### Brief:
Repeat every record below exactly, but leave out any pictures.

(Records excerpted from a collection)
>>>

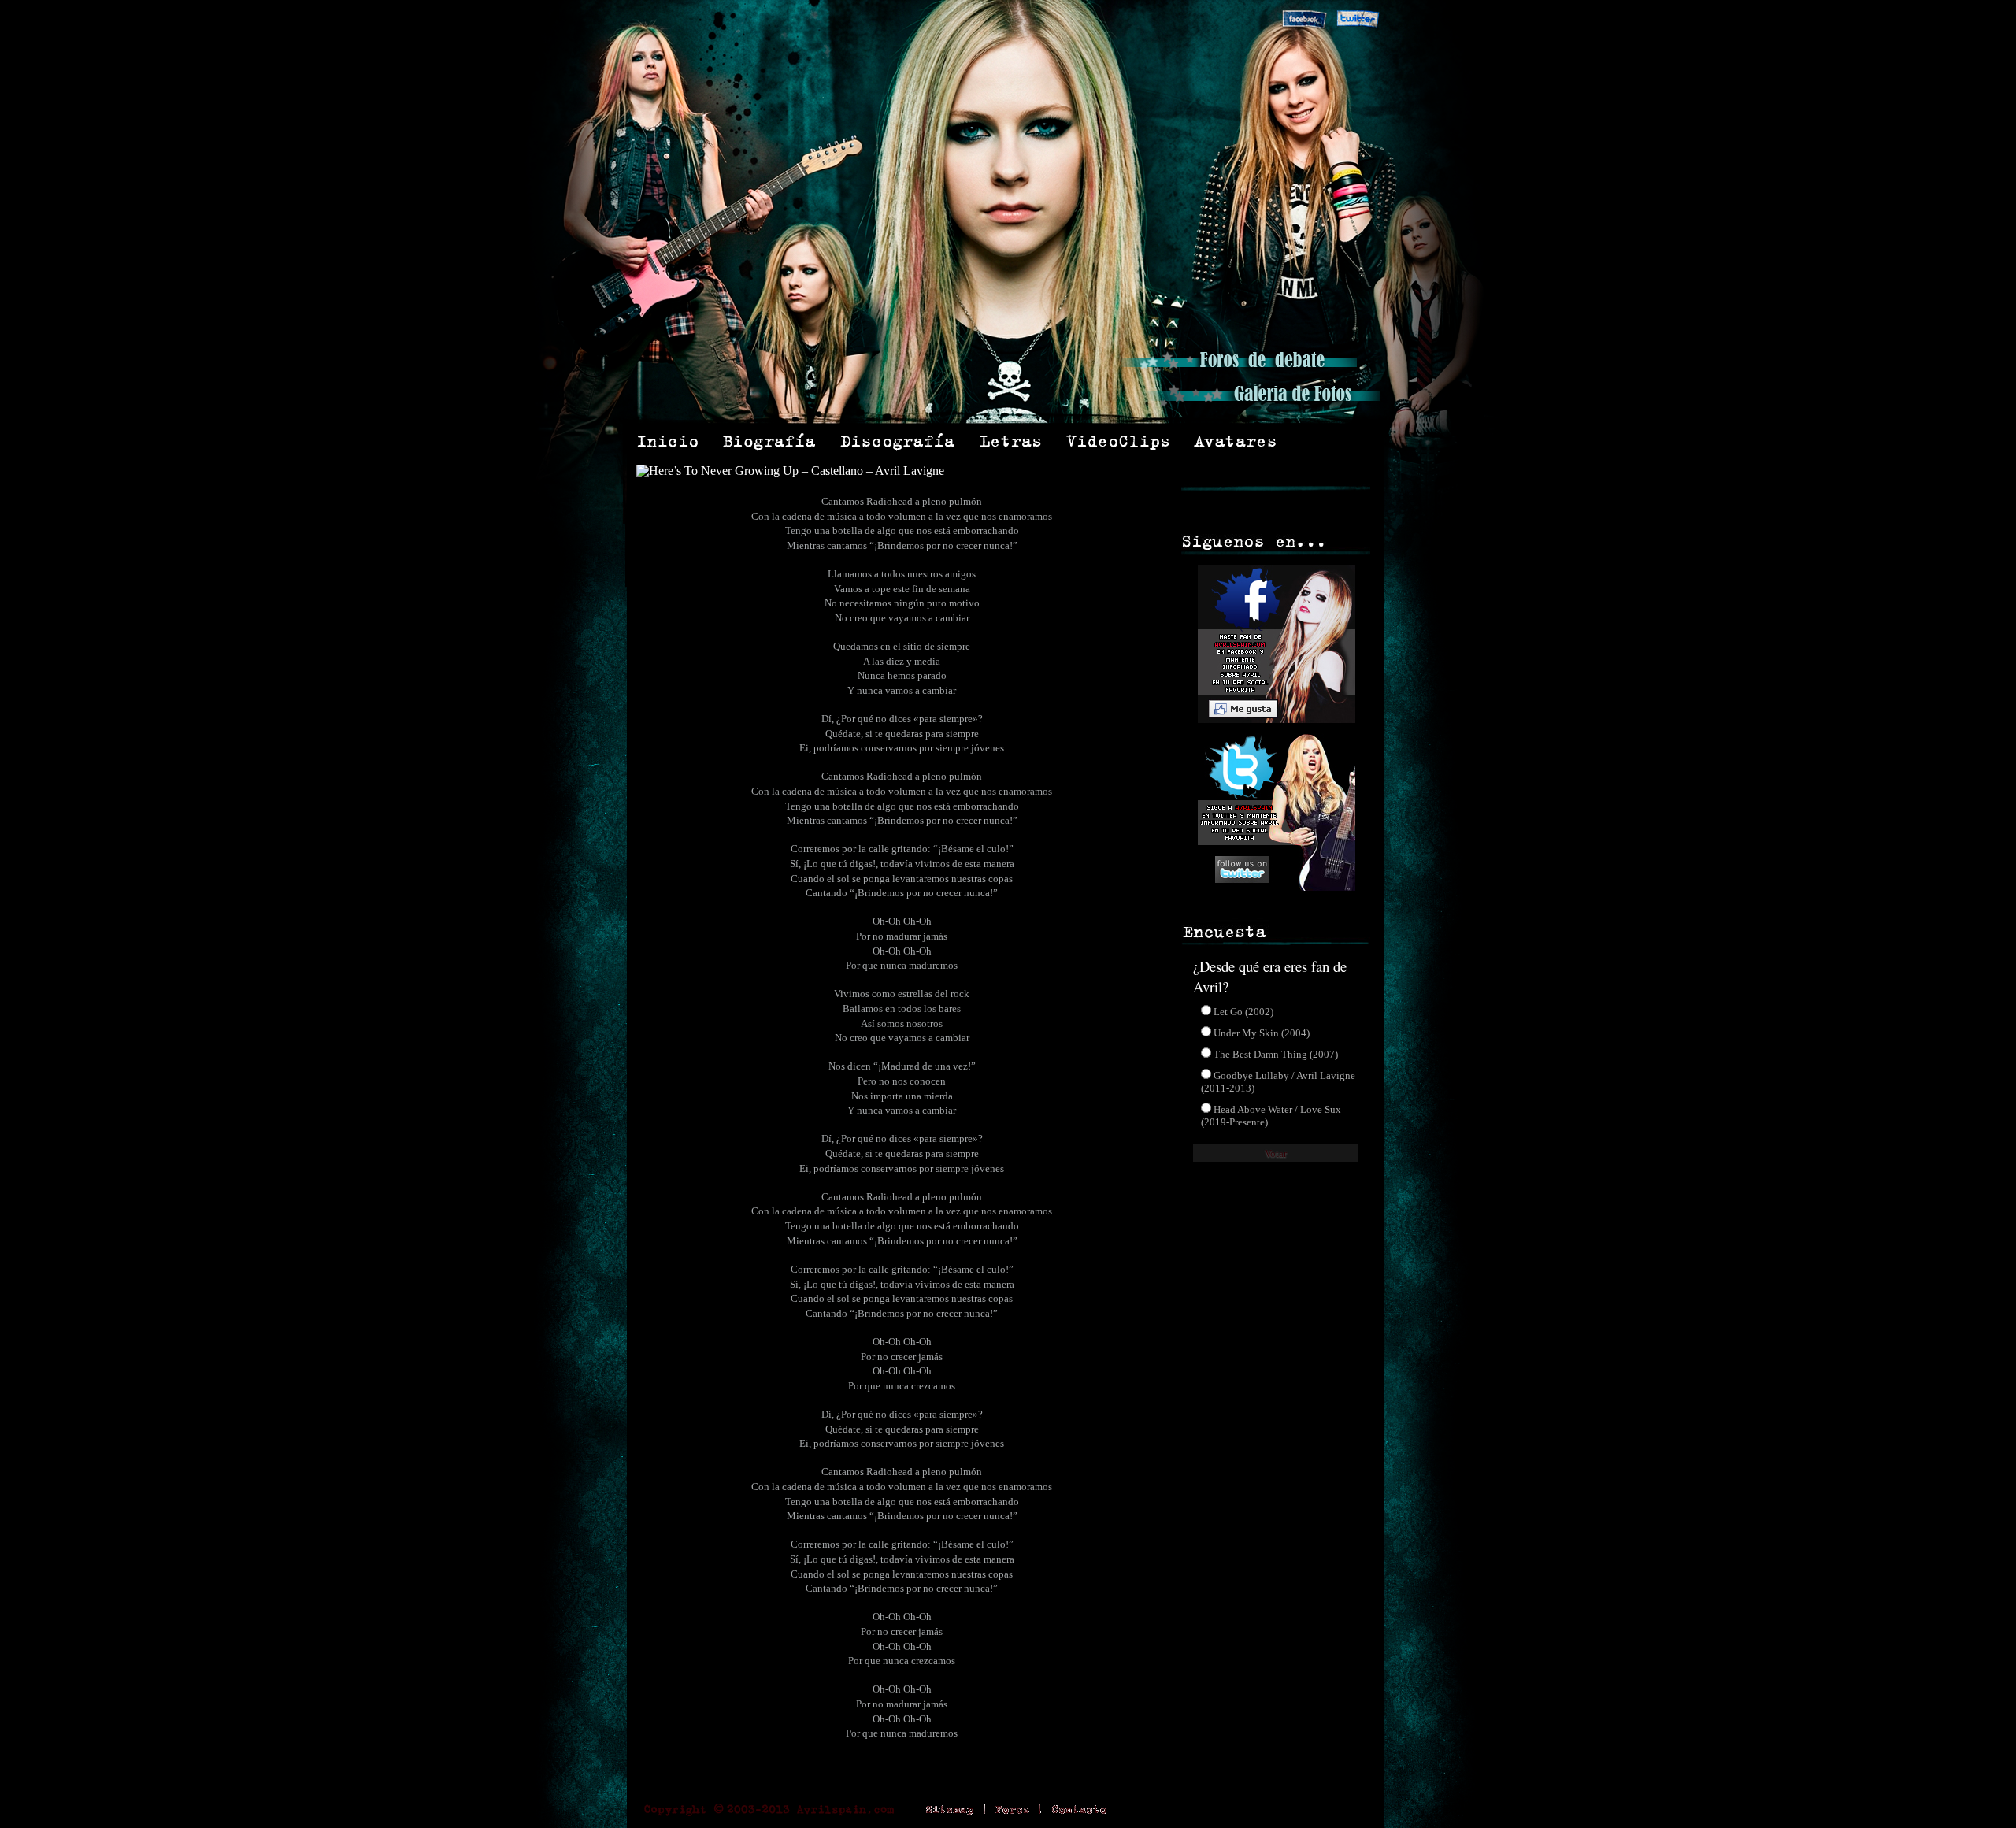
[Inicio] (667, 441)
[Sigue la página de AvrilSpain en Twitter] (1274, 886)
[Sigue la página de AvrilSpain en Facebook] (1274, 726)
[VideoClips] (1118, 441)
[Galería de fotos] (1262, 405)
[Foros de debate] (1239, 371)
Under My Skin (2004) (1262, 1033)
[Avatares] (1235, 441)
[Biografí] (769, 441)
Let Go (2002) (1243, 1012)
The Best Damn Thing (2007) (1276, 1054)
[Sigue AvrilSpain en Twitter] (1358, 20)
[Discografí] (898, 441)
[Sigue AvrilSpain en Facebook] (1304, 20)
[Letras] (1011, 441)
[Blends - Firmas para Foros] (1332, 441)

<<<

### Output:
[Inicio] (667, 441)
[Sigue la página de AvrilSpain en Twitter] (1274, 886)
[Sigue la página de AvrilSpain en Facebook] (1274, 726)
[VideoClips] (1118, 441)
[Galería de fotos] (1262, 405)
[Foros de debate] (1239, 371)
Under My Skin (2004) (1262, 1033)
[Avatares] (1235, 441)
[Biografí] (769, 441)
Let Go (2002) (1243, 1012)
The Best Damn Thing (2007) (1276, 1054)
[Sigue AvrilSpain en Twitter] (1358, 20)
[Discografí] (898, 441)
[Sigue AvrilSpain en Facebook] (1304, 20)
[Letras] (1011, 441)
[Blends - Firmas para Foros] (1332, 441)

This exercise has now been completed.